§ **Your task**: Give the number of lines in the data below that contain "output", with no other words.

++++ Data extracts ++++

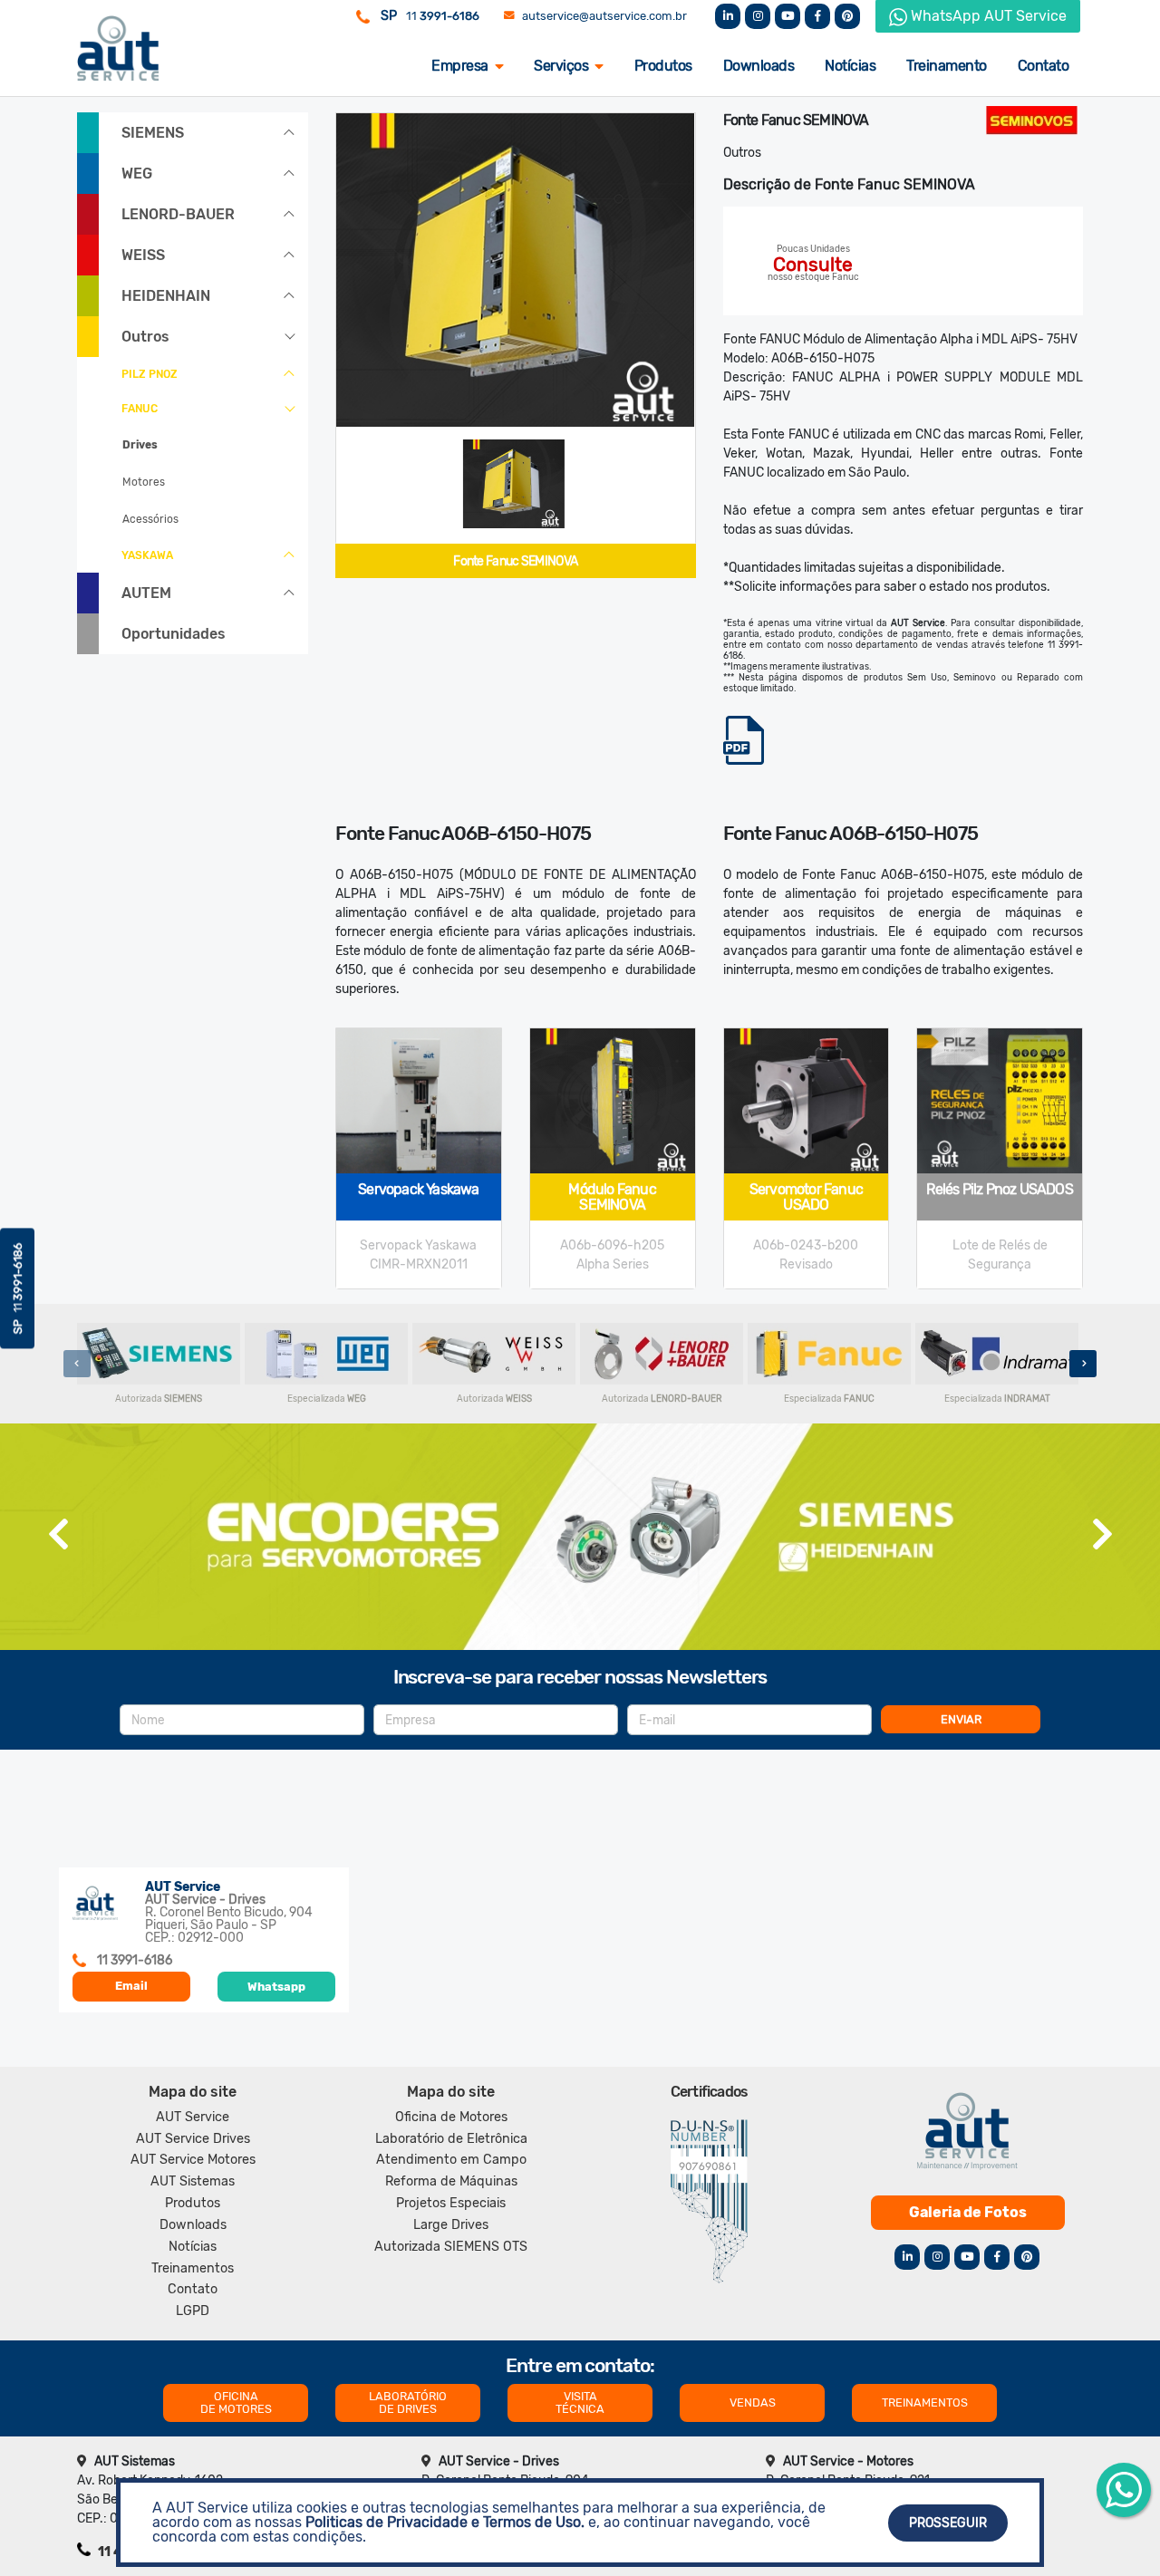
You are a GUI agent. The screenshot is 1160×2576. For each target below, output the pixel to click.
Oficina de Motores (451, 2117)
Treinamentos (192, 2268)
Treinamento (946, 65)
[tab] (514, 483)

++++
++++ Data extracts ++++

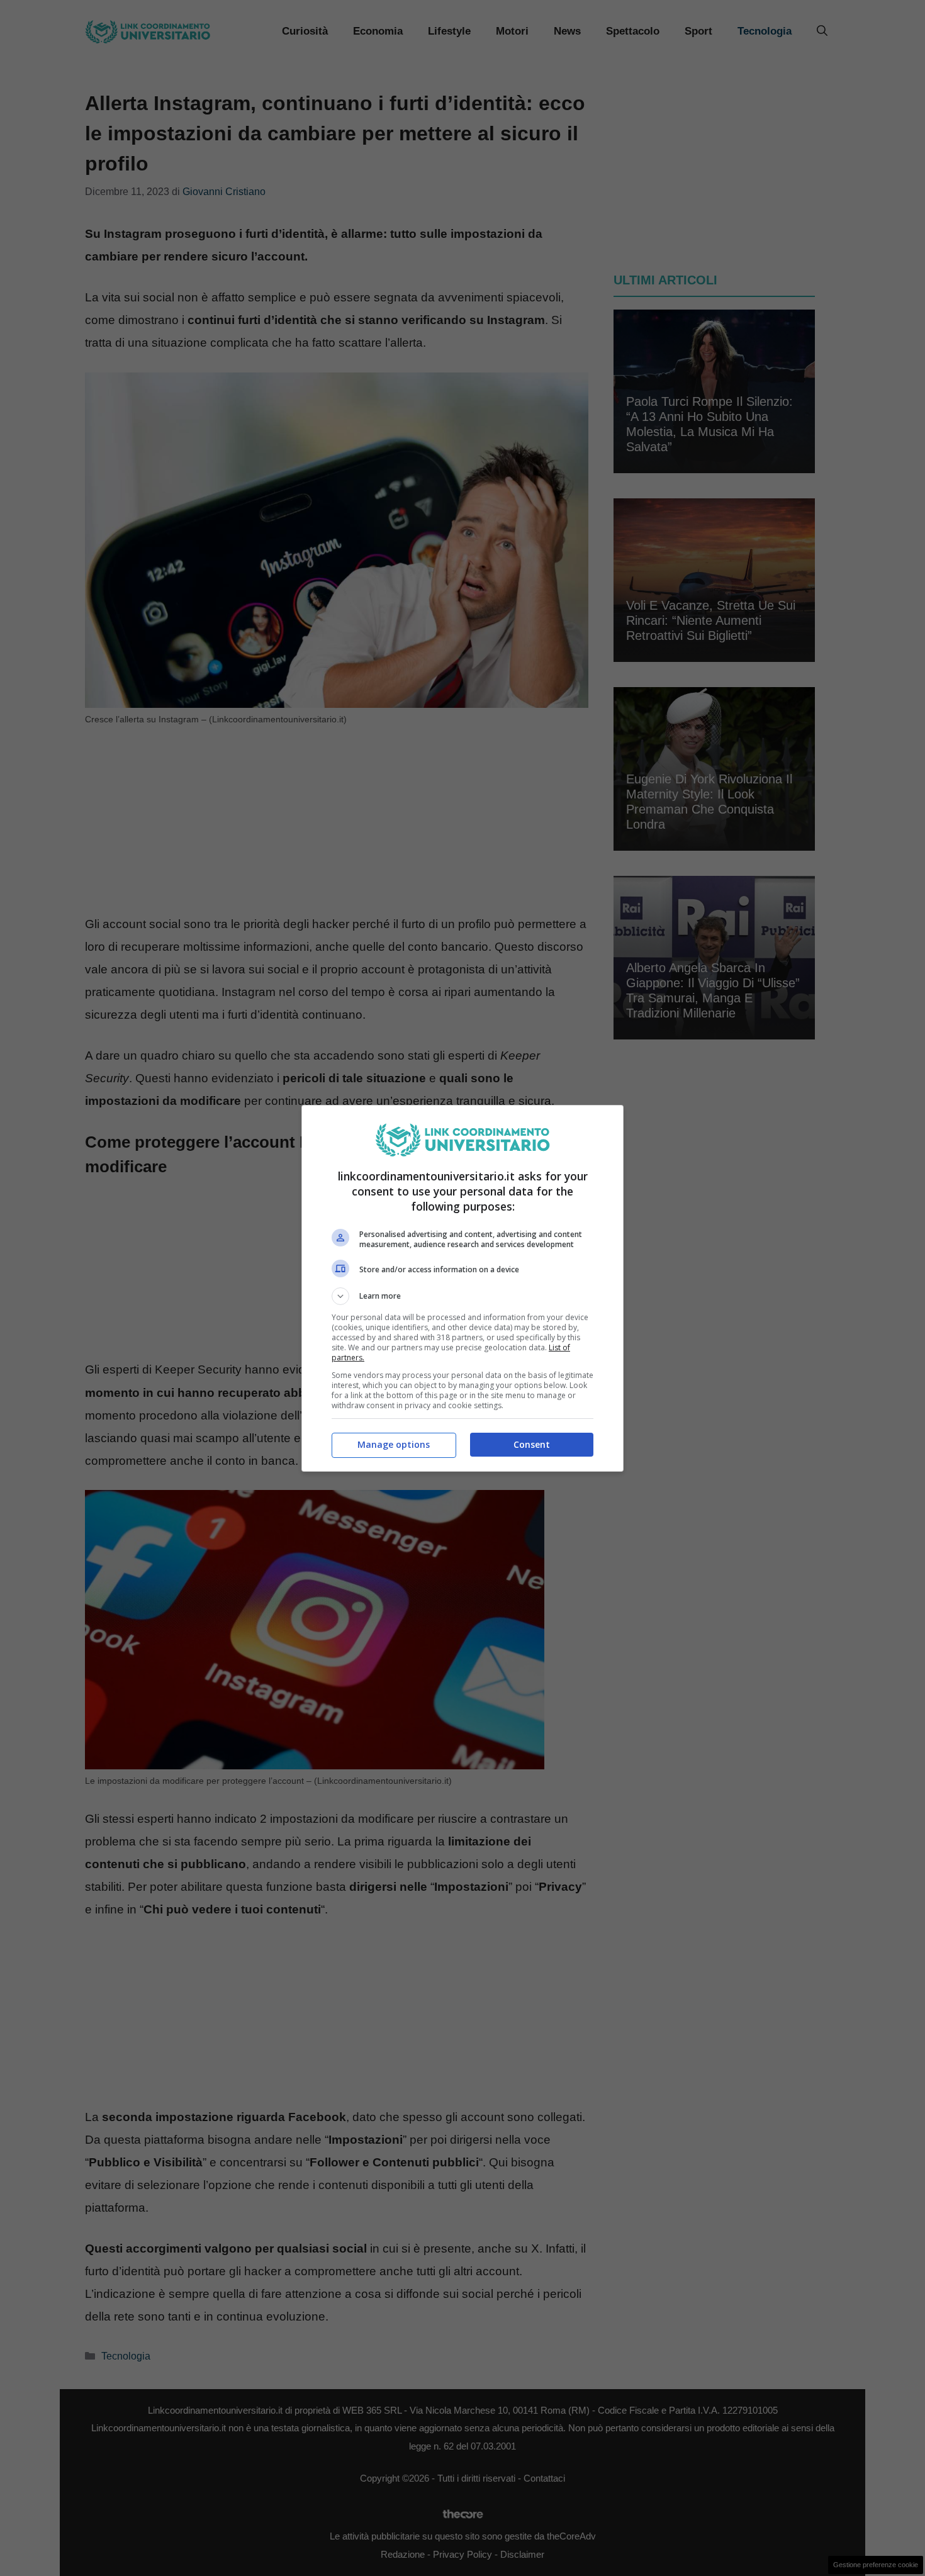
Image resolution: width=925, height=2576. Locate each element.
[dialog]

++++
++++ Data extracts ++++

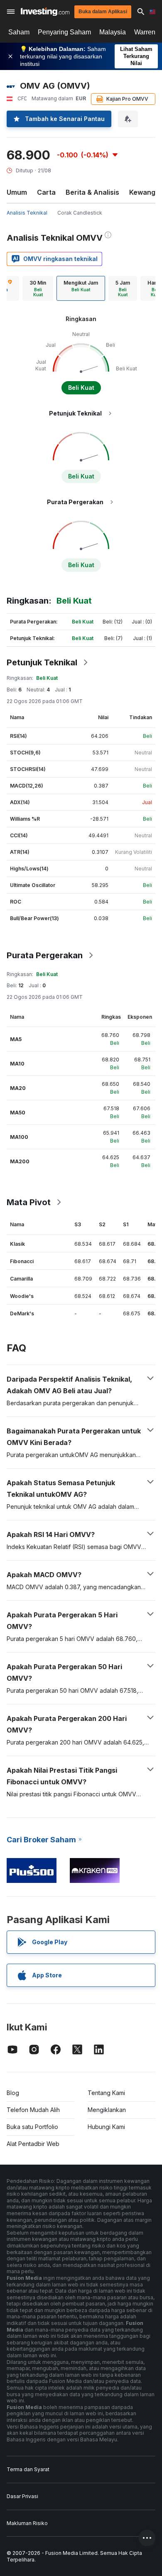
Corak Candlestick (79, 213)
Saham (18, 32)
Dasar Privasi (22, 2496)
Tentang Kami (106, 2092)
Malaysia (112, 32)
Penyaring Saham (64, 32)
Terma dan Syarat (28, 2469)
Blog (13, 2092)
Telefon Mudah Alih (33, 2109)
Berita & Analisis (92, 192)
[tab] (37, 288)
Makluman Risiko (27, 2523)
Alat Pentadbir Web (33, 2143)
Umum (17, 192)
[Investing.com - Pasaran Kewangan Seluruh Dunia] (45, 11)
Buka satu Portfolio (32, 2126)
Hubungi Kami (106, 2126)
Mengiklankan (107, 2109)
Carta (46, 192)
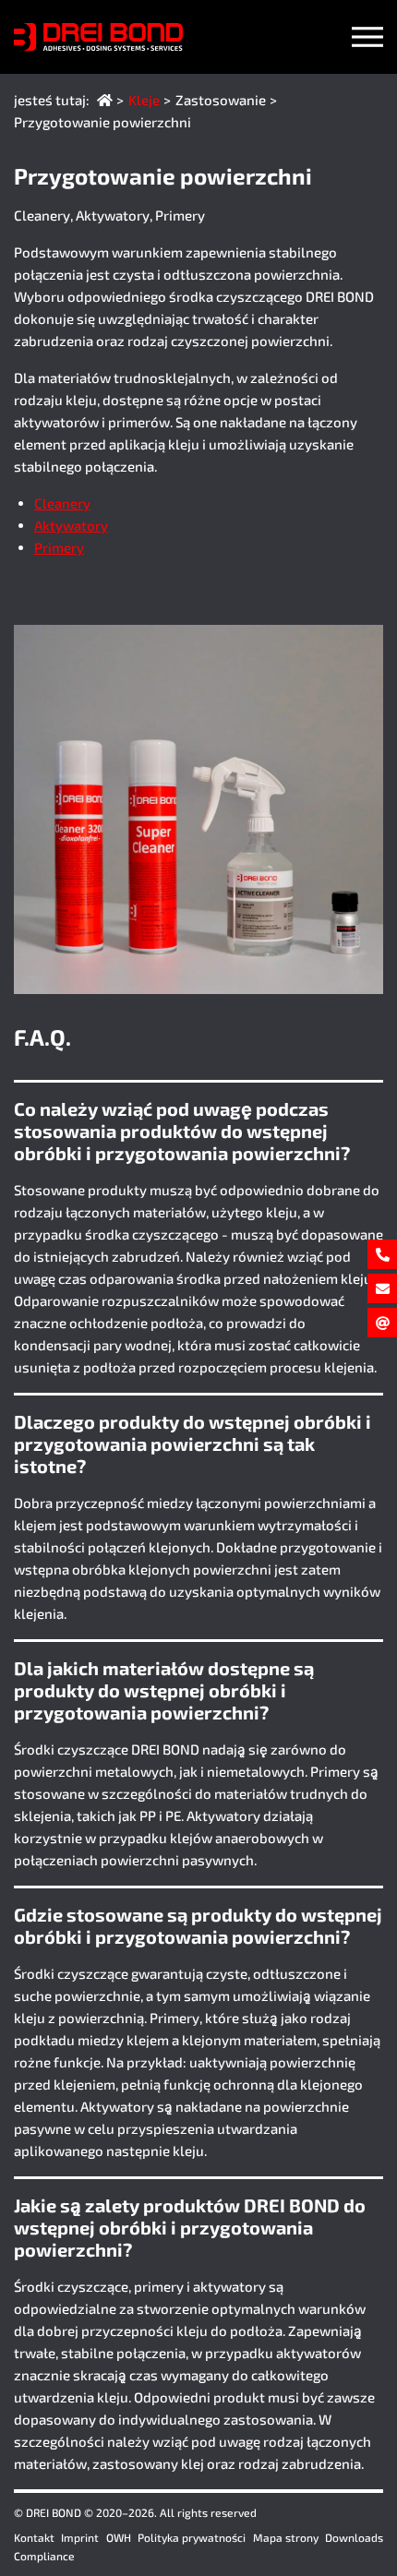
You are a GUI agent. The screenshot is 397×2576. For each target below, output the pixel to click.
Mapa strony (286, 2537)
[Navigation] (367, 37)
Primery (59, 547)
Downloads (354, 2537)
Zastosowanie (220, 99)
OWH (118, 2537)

++++

§ **Exercise solution**: 2